▶ GIVEN RECORDS
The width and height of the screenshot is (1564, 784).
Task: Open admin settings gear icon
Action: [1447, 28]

* * *

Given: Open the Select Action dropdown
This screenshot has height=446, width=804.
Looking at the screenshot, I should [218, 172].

▶ EXERCISE PROMPT
Select and copy every line of the records above that contains the word "Open".

▶ EXERCISE RESULT
Task: Open admin settings gear icon
Given: Open the Select Action dropdown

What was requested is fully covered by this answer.